Recovery Key & Rotation
What the recovery phrase is for, where to find it, and when to rotate the vault key.
Recovery Phrase
A list of words generated at vault creation. It's the only way to decrypt your data if you:
- Forget your passphrase
- Lose every device that has the vault key sealed for it
memrynote never stores the recovery phrase in the cloud. It exists only where you save it.
Where to Save It
Pick at least one of:
- Password manager (1Password, Bitwarden, etc.) — recommended
- Written down in a safe place
- Printed and stored physically
Don't screenshot it on a synced phone, email it to yourself, or paste it in a sticky note app — those defeat the purpose.
Re-Displaying the Recovery Phrase
You can re-show the recovery phrase from Settings → Account → Security:
- Click Recovery Key
- Confirm your passphrase
- The phrase displays. You can copy it (briefly to clipboard) or write it down.
The display screen has a 60-second auto-clear so you don't accidentally leave it visible.
Restoring with Recovery
If you lose every device:
- Install memrynote on a fresh device
- Choose Restore from recovery phrase during setup
- Enter the words in order
- Set a new passphrase (the recovery phrase + new passphrase regenerates the wrapping key)
- The device pulls and decrypts your vault
The recovered device is treated as a new linked device.
Key Rotation
The rotation wizard generates a new vault key, re-encrypts all payloads under it, and reseals the new key for every linked device.
When to Rotate
| Situation | Rotate? |
|---|---|
| Lost or stolen device that wasn't revoked yet | Yes — immediately |
| Recovery phrase exposed | Yes |
| Major OS or backup compromise | Yes |
| Suspect API key leak | No (rotate the API key, not the vault key) |
| Routine maintenance | Optional; rotation is safe but takes time |
Running Rotation
- Settings → Account → Security → Rotate Keys
- Confirm your passphrase
- The wizard:
- Generates a new vault key
- Re-encrypts payloads (streamed; resumable)
- Reseals the new key for each linked device
- Bumps
crypto_versionon sync items
For large vaults, rotation can take a while.

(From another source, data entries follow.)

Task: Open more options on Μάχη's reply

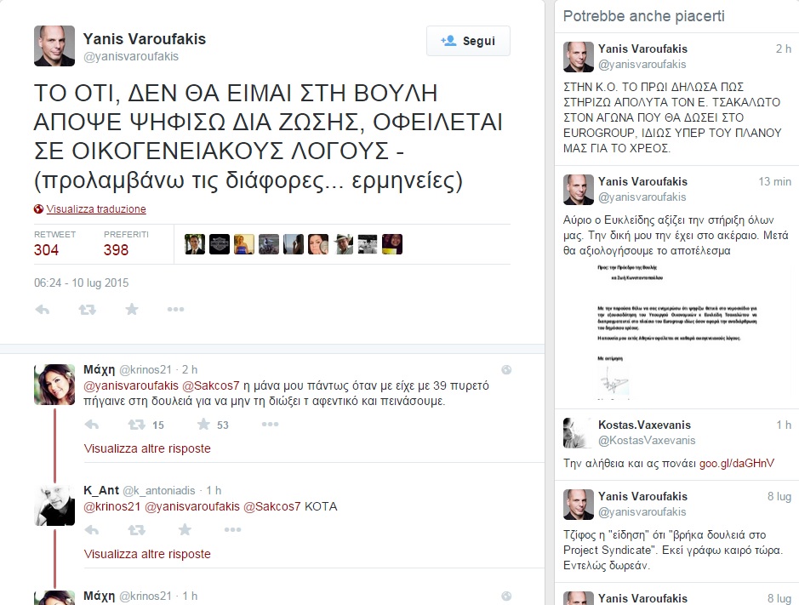Action: click(270, 424)
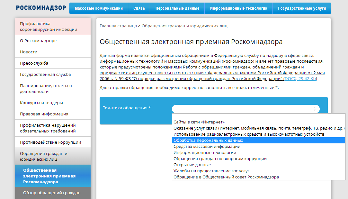
Task: Open Информационные технологии top menu
Action: (x=238, y=8)
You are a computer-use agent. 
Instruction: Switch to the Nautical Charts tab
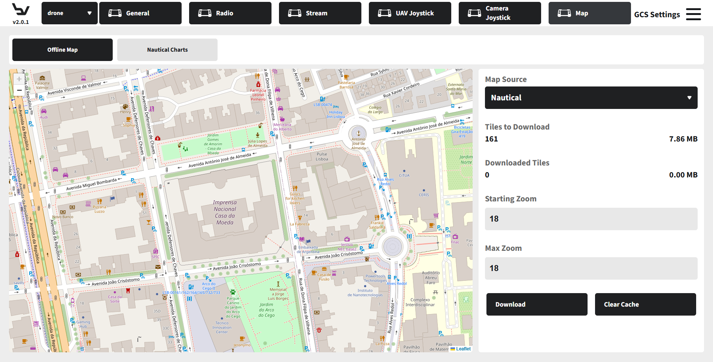point(167,50)
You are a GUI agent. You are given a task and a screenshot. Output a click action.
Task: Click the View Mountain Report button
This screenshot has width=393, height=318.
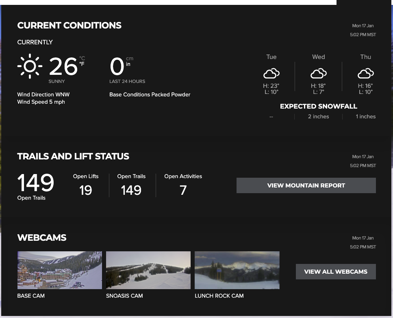(306, 185)
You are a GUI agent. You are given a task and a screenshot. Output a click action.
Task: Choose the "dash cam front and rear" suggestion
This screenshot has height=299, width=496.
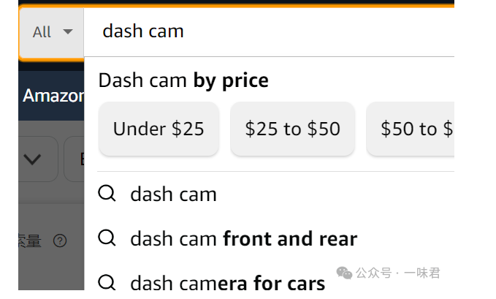[x=243, y=238]
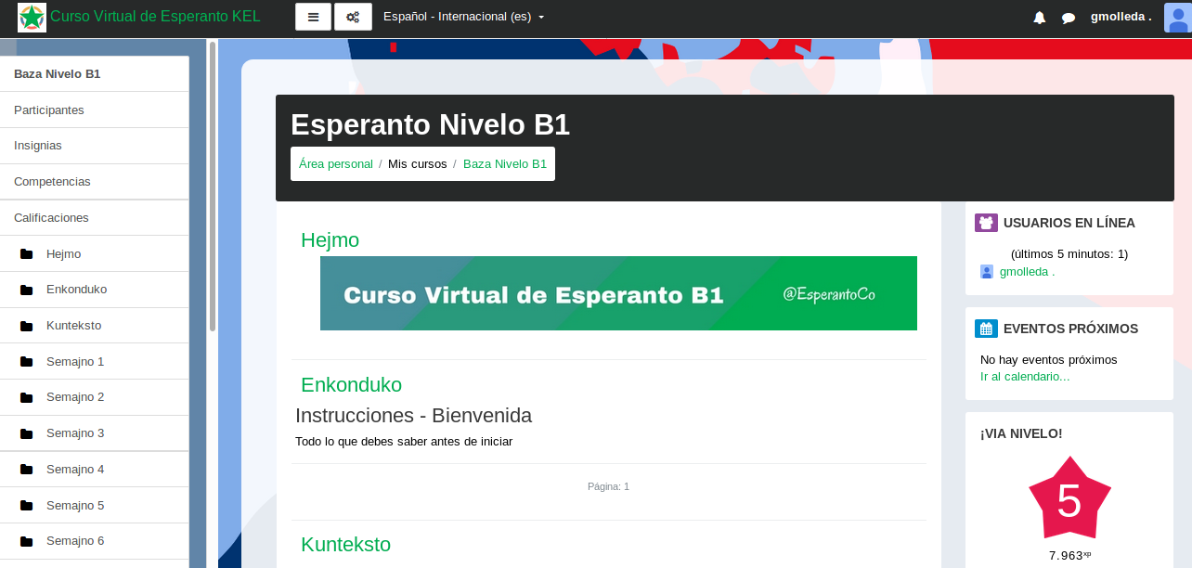Open Calificaciones from the sidebar

[51, 217]
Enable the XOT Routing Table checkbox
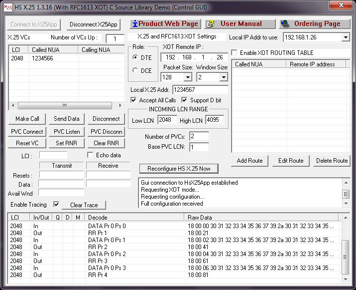Viewport: 356px width, 290px height. coord(235,52)
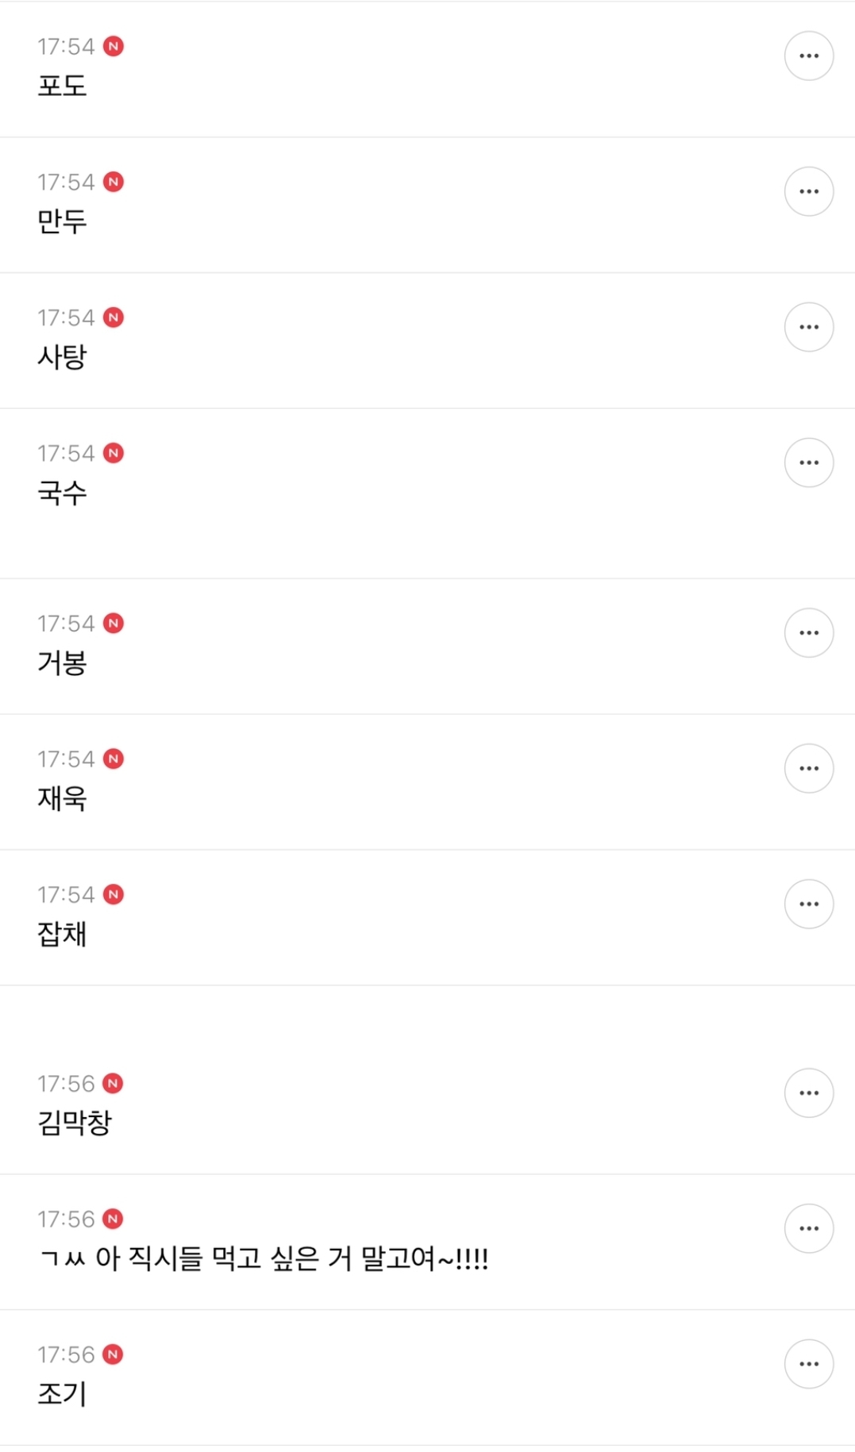Screen dimensions: 855x1452
Task: Click the new badge next to 포도
Action: tap(114, 47)
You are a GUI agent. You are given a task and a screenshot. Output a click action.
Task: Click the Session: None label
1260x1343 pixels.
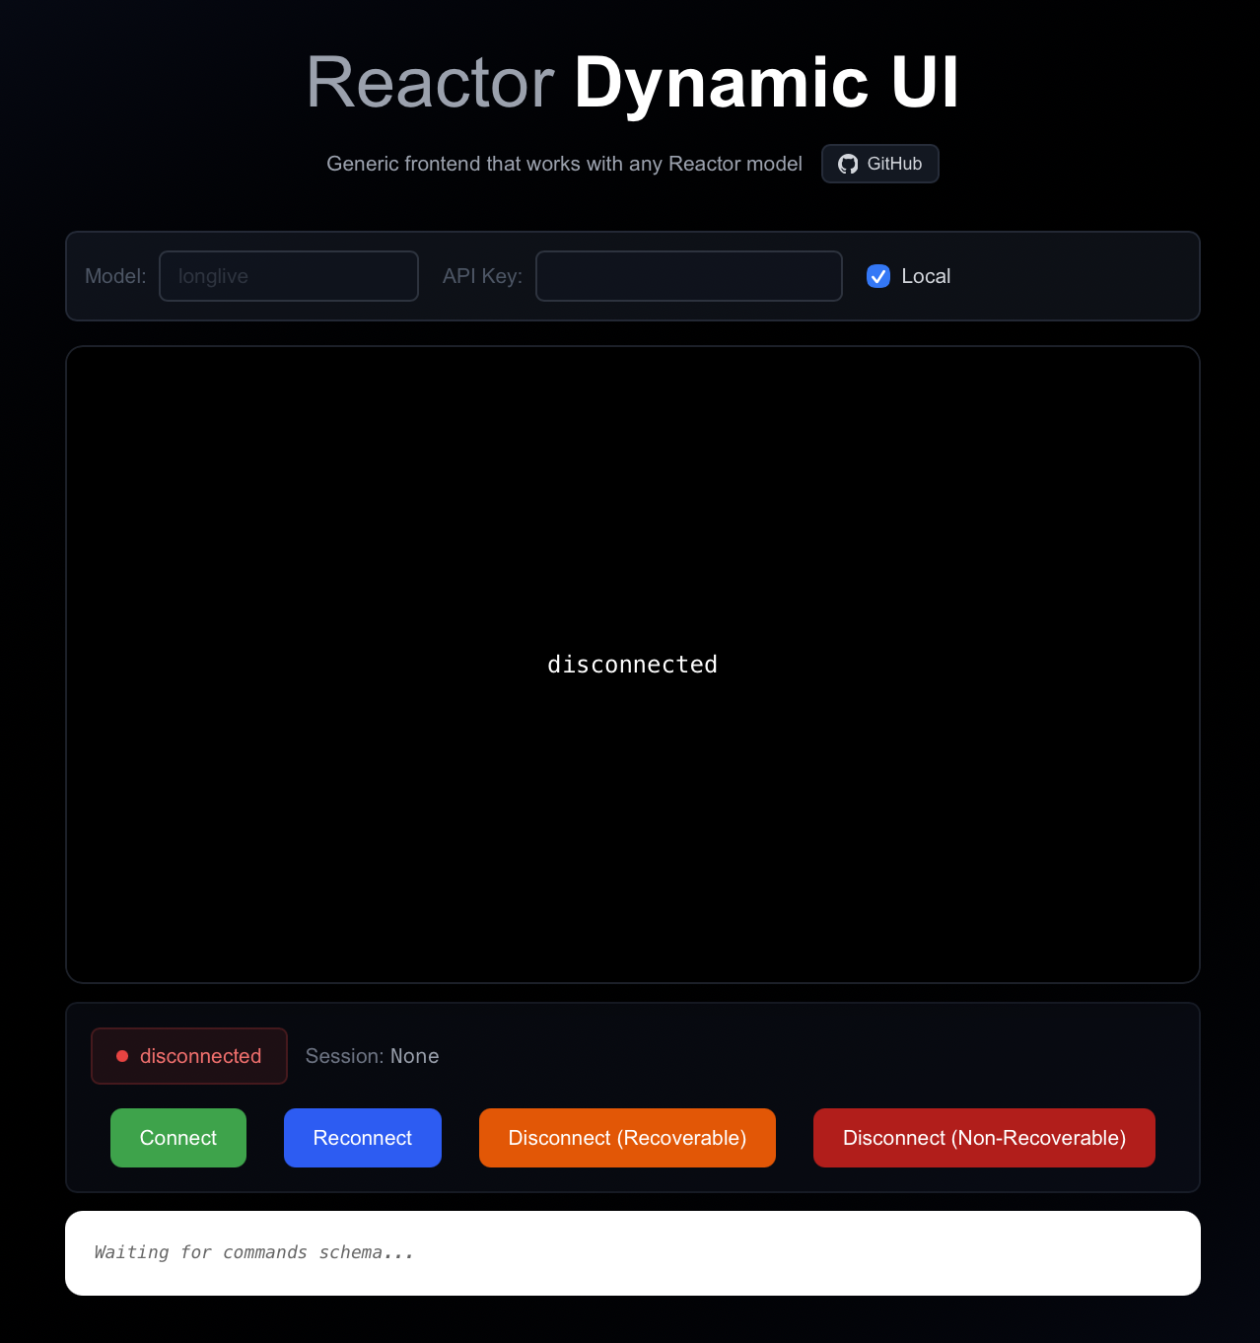point(372,1055)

It's safe to interrupt — the wizard resumes from the last checkpoint.
Effects
- Old sealed keys on revoked devices are now useless even if they were exfiltrated
- The new key is unknown to the server (it sees only ciphertext)
- The recovery phrase remains valid (rotation doesn't reset it)
Recovery Phrase vs Passphrase
| Recovery phrase | Passphrase | |
|---|---|---|
| What it does | Re-derives the wrapping key | Daily sign-in |
| When you use it | After losing access | Every sign-in |
| How often it changes | Almost never | Whenever you want |
| Where it lives | Off-device, manual | In your head |
Changing your passphrase doesn't invalidate the recovery phrase or the vault key — it only re-encrypts the wrapping key against the new passphrase.